Lia Ditton sits in 2nd place in the Route du Rhum, only 208 miles behind the leader 3/11/06
I know it is day six, because six comes after five and yesterday I was eating food out of bag number five. Perhaps to safeguard any mistakes, I ought to keep a tally on the wall. Days of the week tend not to matter much either. “Not another Monday” or “I’ve got that Friday feeling” are rarely expressions I find myself using at sea. Hours of the day, however are somewhat more significant. Office numbers tend to divert to answer machine before nine am and nobody likes to receive a call asking advice-that-can-wait, in the middle of the night. So it is those mid-night hours of relative cold, darkness and solitude that I least prefer, while the world and the parts I know of it, are asleep.
Dangerous When Wetis not a Class 40 and additional water ballast was never part of the design. Last nights offering of entertainment therefore came in the form of a bucket and sponge. Alas there is something quite tedious about bailing. If Health and Safety had their way with it, it might be banned under the banner of “repetitive strain”. Bailing can continue ad infinitum. I had until last night believed that my mystery leek was not the result of a dripping saltwater impellor, a crack in the engine exhaust, miscreant salt water intake valve or associated piping. From an irritating floor covering to a worrisome slop, my half a bucket a day grew in the space of the afternoon to two buckets; query with more on the way. It was time to address the water ingress situation with some urgency. In an effort to compartmentalise, I built damns between the engine floor, the main cabin sole and the side bilges. I mopped and ran the engine, with inspection torch on max candles elasticated to my temple. The blasted water returned in seconds, crystal clear and in the same volume. I had opened the bilge piping and plugged both holes, suspecting now a returning non-return valve. The wooden plug was saturated.
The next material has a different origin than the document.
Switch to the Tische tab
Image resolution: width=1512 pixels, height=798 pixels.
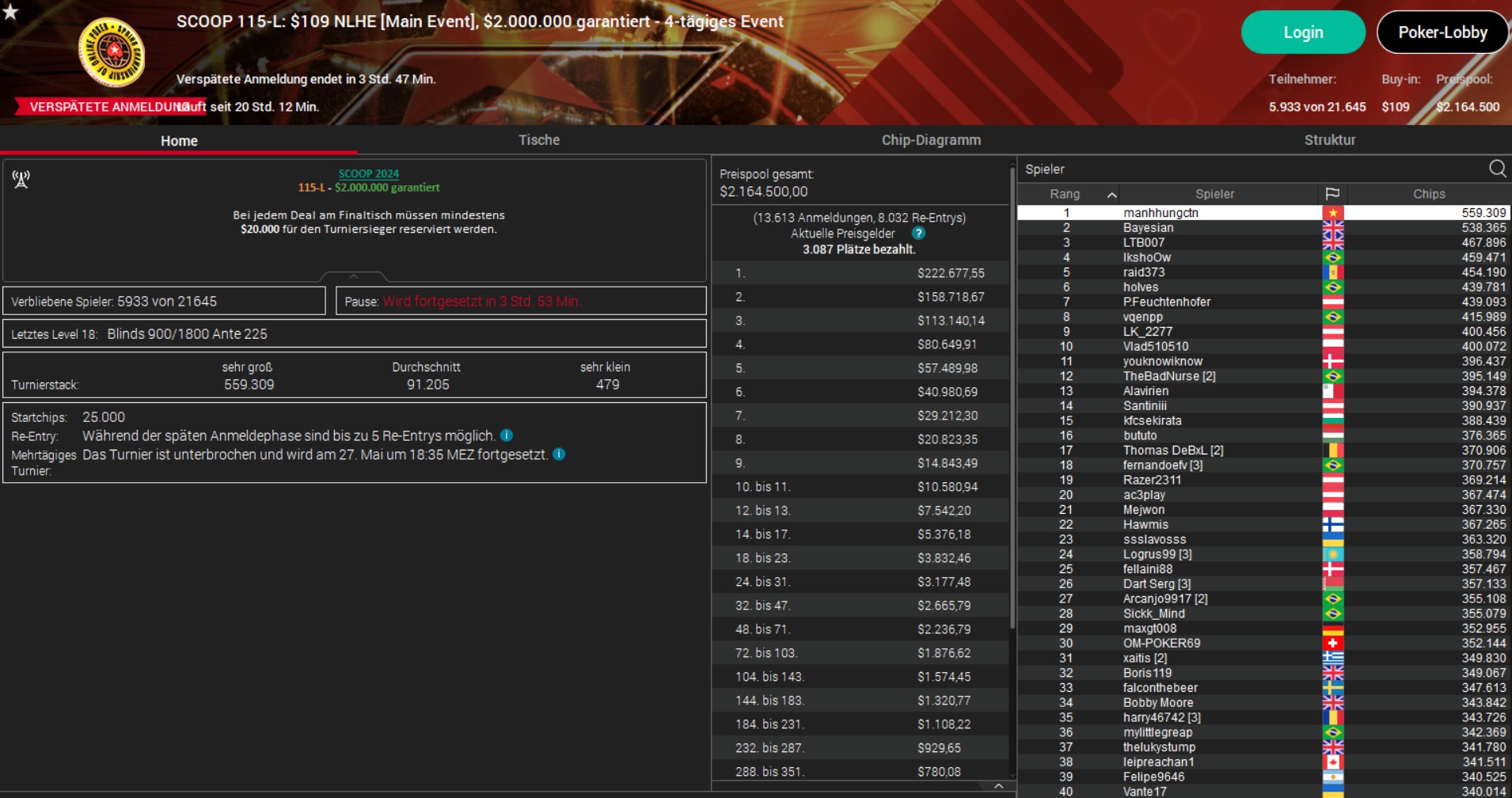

While I personally did not want to gybe over this morning, the wind was beginning to back and I feared I might have to. At some point yesterday, it dawned on me that I was running with these seas, as in good luck trying to make any other course but theirs. In the trough between waves my view of sky out of the companionway hatch is eclipsed by a cascading wall of frothy white water. While to gybe may have been my early morning intention, gibing ended up being a passive activity- we were gybed, which left me scrambling into drysuit, lifejacket and tether to rectify the mess of backed sails. In the process, lucky me, I discovered that the head of the switch for the hydraulic keel pump is hanging off, which led to some serious hand-cranking on the manual override. One pair of pink safety marigolds donned later and the 100amp fuse is removed to enable some serious hardwiring of power to pump. Thanks to Alistair and Bill at Diverse Yacht Systems (Hamble) for thinking this through with me.